Todo homem público, notadamente os mandatários (investidos de mandato conferido pelo povo através do voto), devem dar exemplo, pois são eleitos para trabalhar em prol da população.
Tanto
na vida pública, quando na vida privada, devem dar exemplo de moral e honradez,
mediante atitudes descentes e cidadãs.
Prefeitos
e Vereadores que apresentarem conduta irregular no meio social, ou no
desempenho de seus mandatos, poderão ter seus mandatos cassados, nas hipóteses
previstas no Decreto-Lei 201 de 1967.
O envolvimento de tais agentes públicos em ocorrências policiais, escândalos, embriaguez contumaz, uso de drogas ilícitas, mau comportamento e irregularidades no exercício profissional, EMISSÃO DE CHEQUE SEM FUNDO e outras fraudes, calotes, convivência com pessoas de má índole, por exemplo, configuram, por si só, quebra de decoro na conduta pública e o consequente enquadramento no inciso III do art. 7º do DL 201/67, passível de cassação, a saber: III – proceder de modo incompatível com a dignidade da Câmara ou faltar com o decoro na sua conduta pública.

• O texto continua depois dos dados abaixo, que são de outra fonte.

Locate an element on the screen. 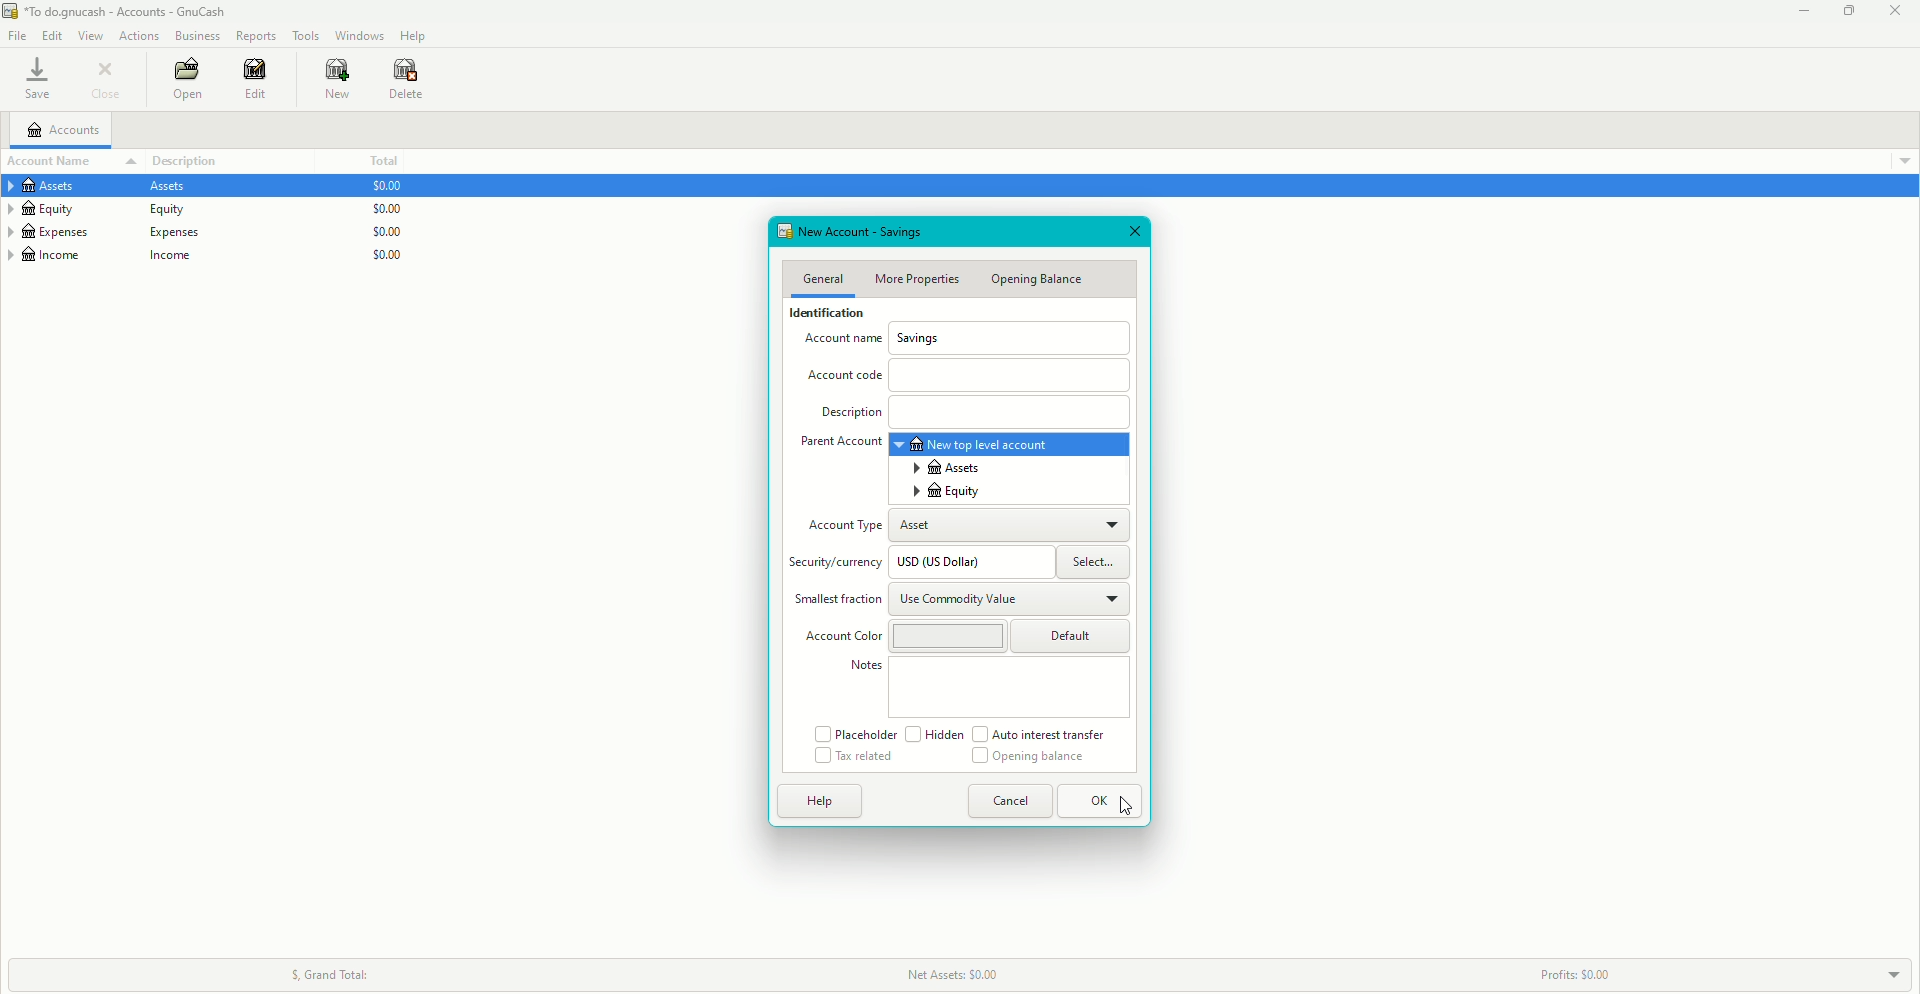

Na buscar da conceituação do que vem a ser “incontinência de conduta ou mau procedimento”, encontrei na doutrina jurídica o seguinte: “Apesar do esforço foi impossível à literatura jurídica adotar, para estas duas hipóteses, conceituação precisa, desvinculada da casuística, em face da sua amplitude. Incontinência seria a vida desregrada, a exibição com meretrizes e gente de má nota, com a perda da respeitabilidade e bom conceito, comportamento desordenado em público, rixas e contendas habituais” (Bento de Faria, apud Dorval Lacerda, Falta Grave – extraído da obra de Valentin Carrion, Comentários à CLT, Saraiva, 2009, 34ª edição, p. 381).
Várias
condutas poderão ser causa de cassação de mandato, de conformidade com o
disposto no DECRETO-LEI Nº 201 – DE 27 DE FEVEREIRO DE 1967, que dispõe sobre a
responsabilidade dos Prefeitos e Vereadores, e dá outras providências. Dentre
elas, destaco a seguinte:
Art.
4º São infrações político-administrativas dos Prefeitos Municipais sujeitas ao
julgamento pela Câmara dos Vereadores e sancionadas com a cassação do mandato:
X –
proceder de modo incompatível com a dignidade e o decoro do cargo.
O
processo de cassação do mandato do Prefeito pela Câmara poderá ser iniciado por
qualquer eleitor no gozo de seus direitos políticos, mediante denúncia, com a
exposição dos fatos e a indicação das provas.
Da
mesma forma, qualquer eleitor poderá denunciar Vereador nos moldes do artigo 7º
do Decreto Lei 201/67, perante a Câmara Municipal, que poderá cassar o respectivo mandato, quando:
I –
utilizar-se do mandato para a prática de atos de corrupção ou de improbidade
administrativa;
II –
fixar residência fora do Município;
III –
proceder de modo incompatível com a dignidade da Câmara ou faltar com o decoro
na sua conduta pública.
Felizmente,
ainda existem muitas pessoas de bem na política.
Quero
crer que pelo menos 50%. Será que estou sendo muito otimista...????
A
sociedade não aguenta mais escândalos e mais escândalos, como se os agentes
públicos fossem pessoas blindadas, com imunidade para fazerem o que bem
quiserem.
Devemos
apoiar nossos bons políticos, pessoas abnegadas que deixam de lado suas
profissões para atuar em prol do povo, bem assim fiscalizar, cobrar, criticar,
reclamar e até denunciar, inclusive o antecessor, se o caso, exercendo, assim a
verdadeira democracia e a salutar cidadania.
Os
agentes públicos, por serem pessoas públicas, podem e devem ser criticados,
quando apresentarem conduta em desacordo com as leis ou proceder de modo
incompatível com a dignidade ou faltar com o decoro na sua conduta pública.
Afinal,
de contas, “diga-me com quem andas, e te direi quem és”.